What Businesses are Required to Be PCI-Compliant?

ALL BUSINESSES that participate in the payment transaction process are expected to adhere to the PCI compliance standards. This includes:

  • Businesses of all sizes
  • Point of sale providers
  • Gateway providers
  • Financial institutions
  • Payment processors and acquirers
  • Hardware and software developers

My Software Provider is PCI-Certified. Do I Need to Maintain PCI Compliance Myself?

Yes. Working with a software provider that is PCI-certified, or a merchant services provider, like Constellation Payments, that is PCI-certified, does not exempt a business from having to show compliance.

Businesses handle credit card information at their front desks and kiosks every day. All businesses are part of the payment transaction flow and therefore required to comply and show compliance through a certification process.

All the entities listed above must demonstrate and validate compliance.

How Do I Become PCI-Certified?

1) Review the 12 PCI-DSS requirements on the Constellation Payments website.
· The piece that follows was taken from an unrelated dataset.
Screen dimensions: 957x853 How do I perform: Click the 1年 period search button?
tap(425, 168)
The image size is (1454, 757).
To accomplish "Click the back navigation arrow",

This list can be used as a checklist for assessing your IT assets and business processes.

2) Complete the self-assessment questionnaire (SA Q) and confirm all answers.

Businesses with Constellation Payments will be provided with step-by-step instructions on how to register with a Qualified Security Assessor (QSA), such as Sysnet.
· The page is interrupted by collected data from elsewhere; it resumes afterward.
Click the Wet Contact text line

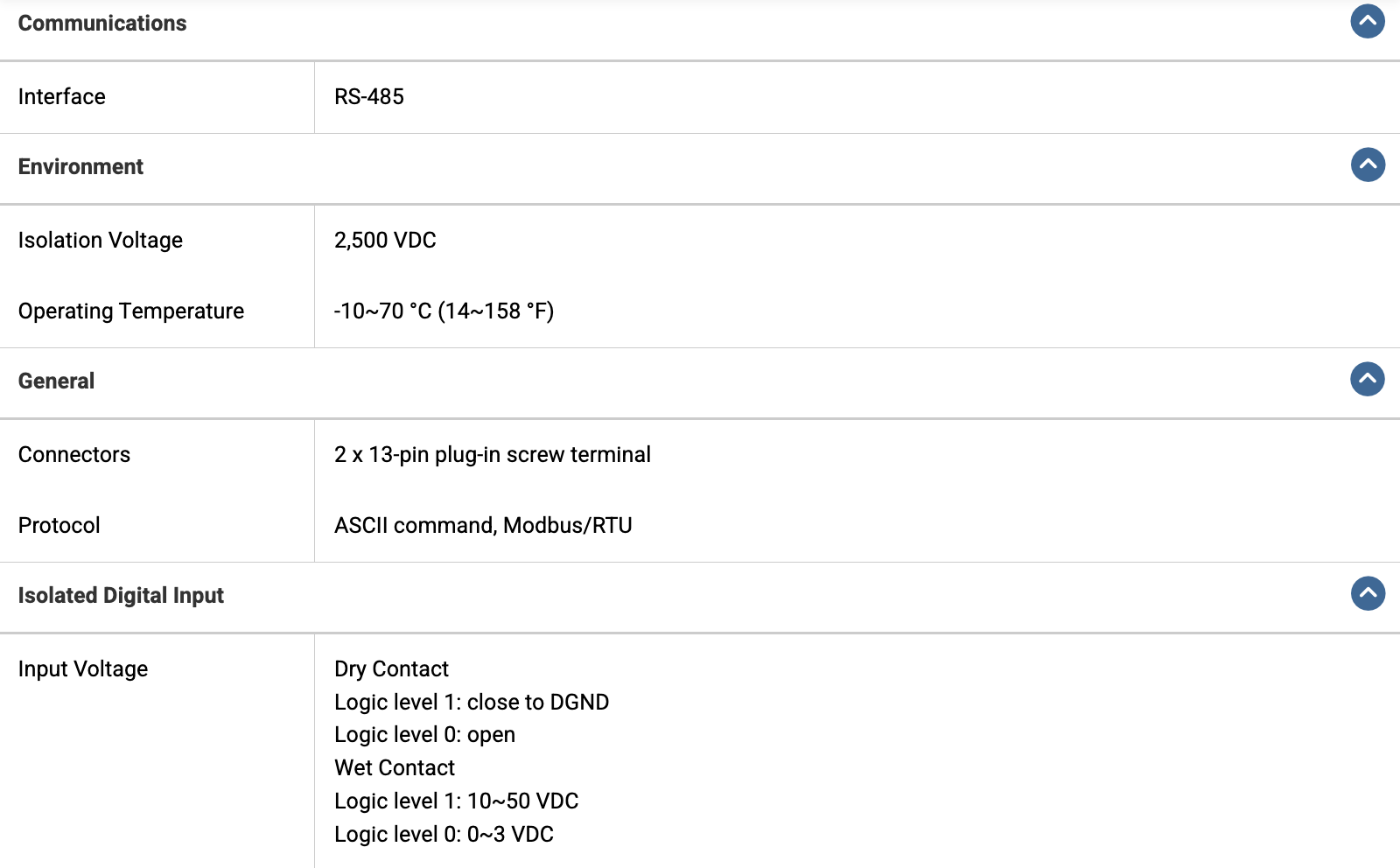[395, 768]
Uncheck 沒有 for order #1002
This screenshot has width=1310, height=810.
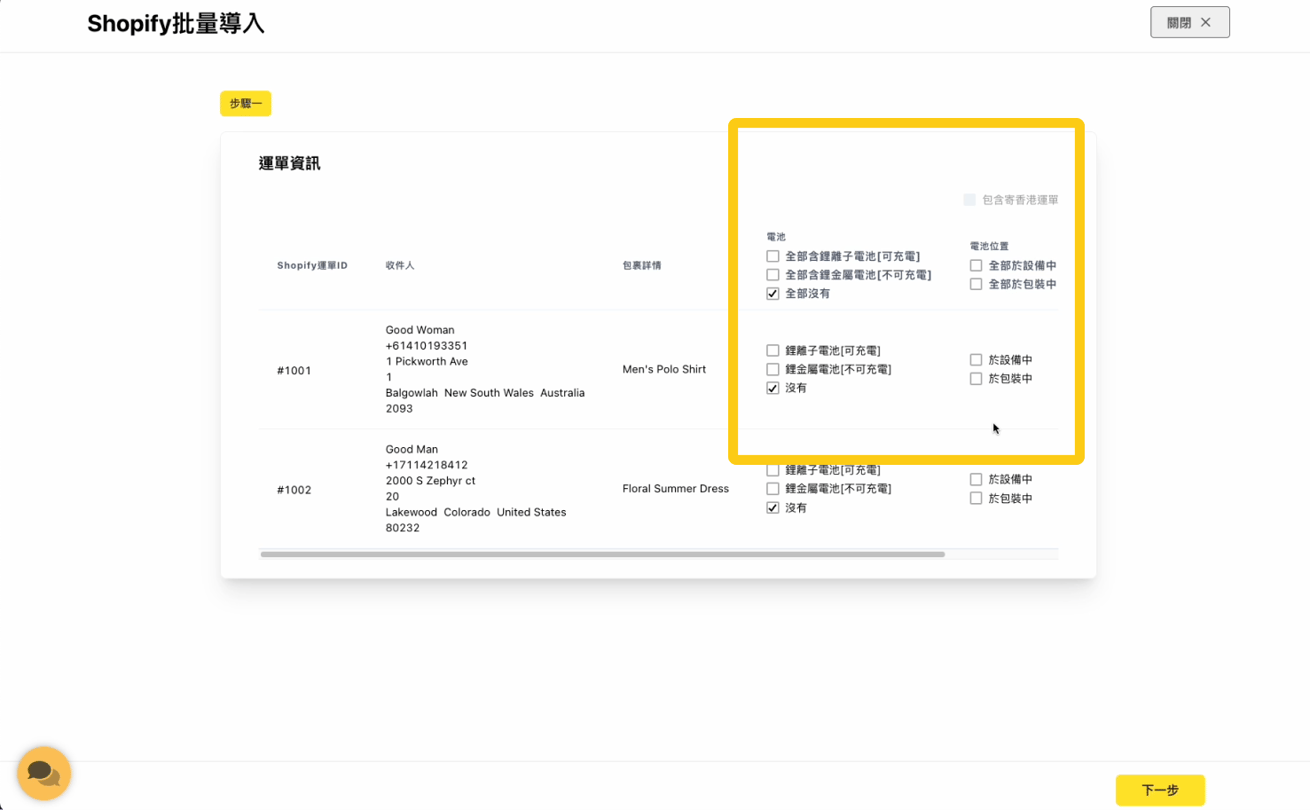(773, 508)
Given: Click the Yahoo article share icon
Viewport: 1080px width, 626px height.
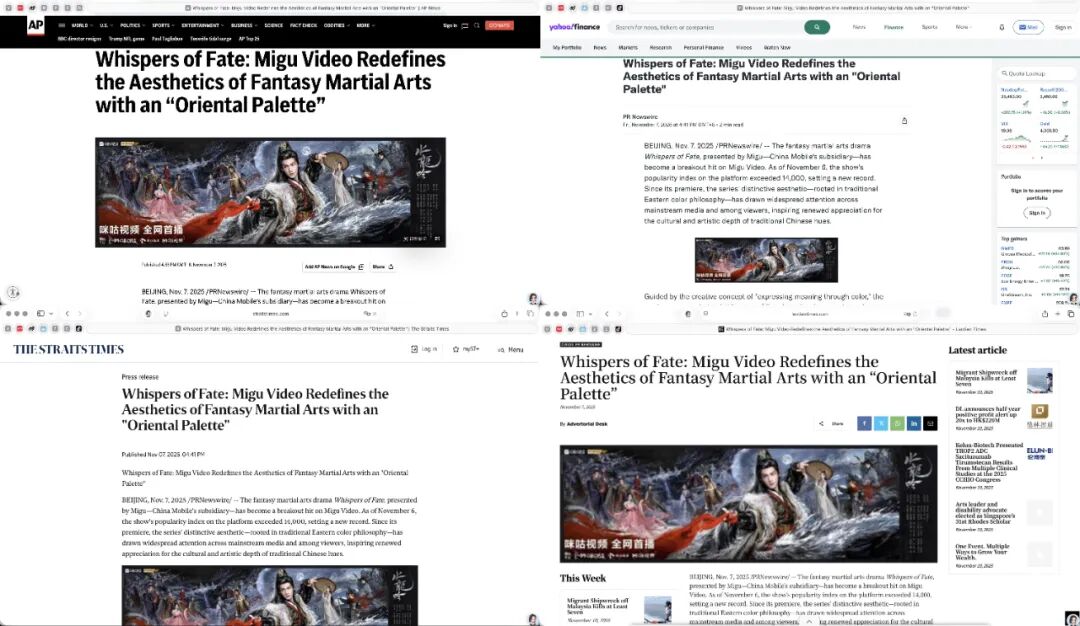Looking at the screenshot, I should pos(904,120).
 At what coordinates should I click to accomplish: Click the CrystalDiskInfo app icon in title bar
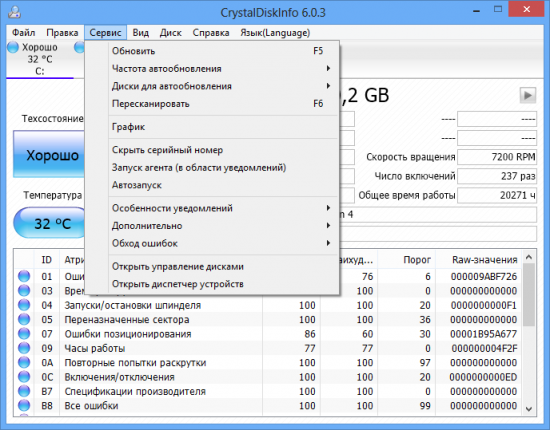point(14,12)
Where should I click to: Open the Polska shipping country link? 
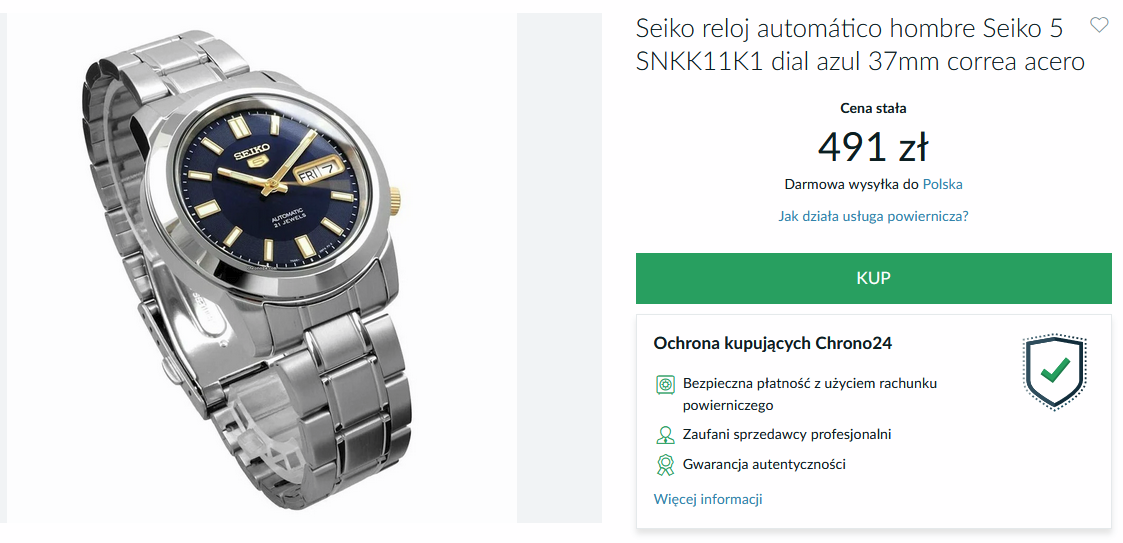pos(942,184)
3) Download your validation certification.

4) Send the certificate to your merchant processor to have on file.

How Often Do I Need to Complete the PCI Questionnaire?

You are required to complete the PCI questionnaire every year to stay compliant.

Who Can Help Me with my PCI Compliance Validation?

At Constellation Payments, we’ll guide you through the entire process to make sure your PCI compliance certification experience is smooth and easy.

We have partnered with well-known Qualified Security Assessors to provide all businesses with a PCI toolkit to help with the annual PCI compliance validation process.

Are There Additional Services Available to Assist with PCI Compliance?

Yes. We have an enhanced PCI solution, called PCI Plus, available to all businesses.

PCI Plus offers a white-glove approach to PCI compliance. Through the solution, you receive:

  • An interactive customer PCI validation experience
  • File Integrity Monitoring (FIM)
  • Anti-Virus Protection (AV)
  • Unauthorized Device Monitoring

These are just a few of the benefits. To learn more, email support@csipay.com or call 888.244.2160.

What’s a Security Vulnerability Scan?

A vulnerability scan identifies security issues such as storing of any credit card data, misconfigured networks or outdated versions of software.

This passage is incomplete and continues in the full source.